→ **Extract provided**
Sunday 26 December 2010

Halva Puri and Getting Organised

What do you do when you are stuck at home, hubby is awat for the weekend and you are likely to go stir-crazy with three full-of-beans kids that haven't been out of the house all day?

Why make halva puri of course! Actually usually I would have sloped off around to my mum's and spent the day watching tv, but decided to try something more productive instead.

I haven't had this since my childhood, but my live-in Aunty has been craing halva puri for ages, so said she would show me how to make these. These are a traditional south asian holiday breakfast dish, but particularly popular where my husband comes from, the party-loving city of Lahore in Pakistan.

We made chickpeas (took 15 minutes):

A mashed potato dish (again that took 15-20 minutes):

The halva, or fluffy semolina pudding - which was the best I have ever tasted:

And of course puri's - or fried flat bread. These are usually heavy, but this recipe makes them lighter:

The kids took one look and refused to eat any of it, but once I had cajoled them into it, they were scoffing the food down.

Learning to cook has inspired me to take a fresh look at my kitchen and which ingredients I have taken to using - more whole spices - cardamoms, peppercorns and cumin , less garam masala and introducing black seed and black mustard seeds.

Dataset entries
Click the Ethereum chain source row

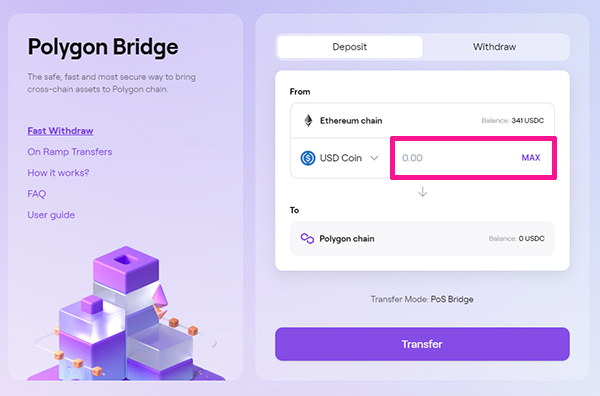click(x=422, y=121)
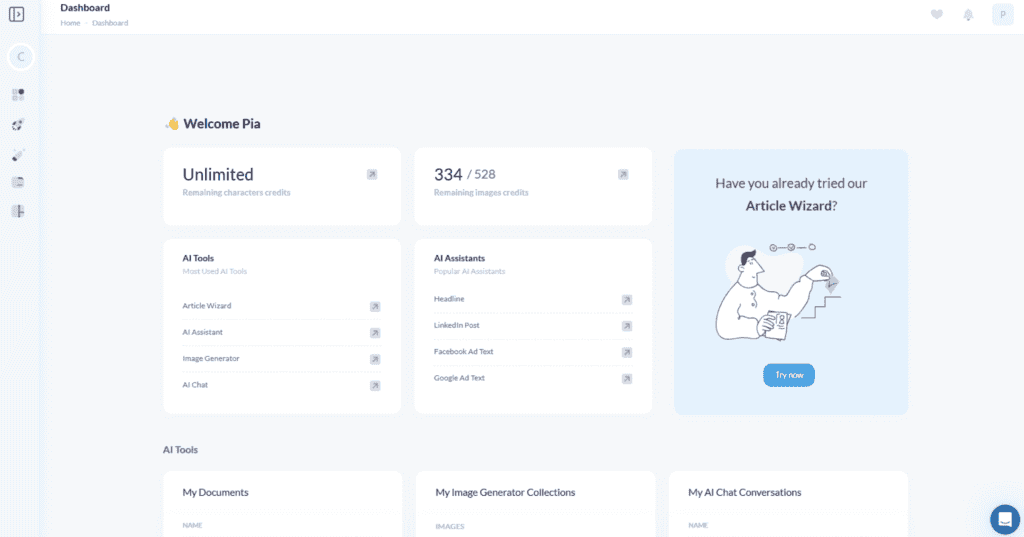Viewport: 1024px width, 537px height.
Task: Click arrow icon beside Unlimited characters credits
Action: coord(372,174)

→ **Requirement 1**
From the halva puri post, copy the passage that begins with the words "And of course" and ends after the words "the food down.".
→ **Requirement 2**
According to the halva puri post, how long did the chickpeas take to make?

→ **Your response 1**
And of course puri's - or fried flat bread. These are usually heavy, but this recipe makes them lighter:

The kids took one look and refused to eat any of it, but once I had cajoled them into it, they were scoffing the food down.

→ **Your response 2**
15 minutes.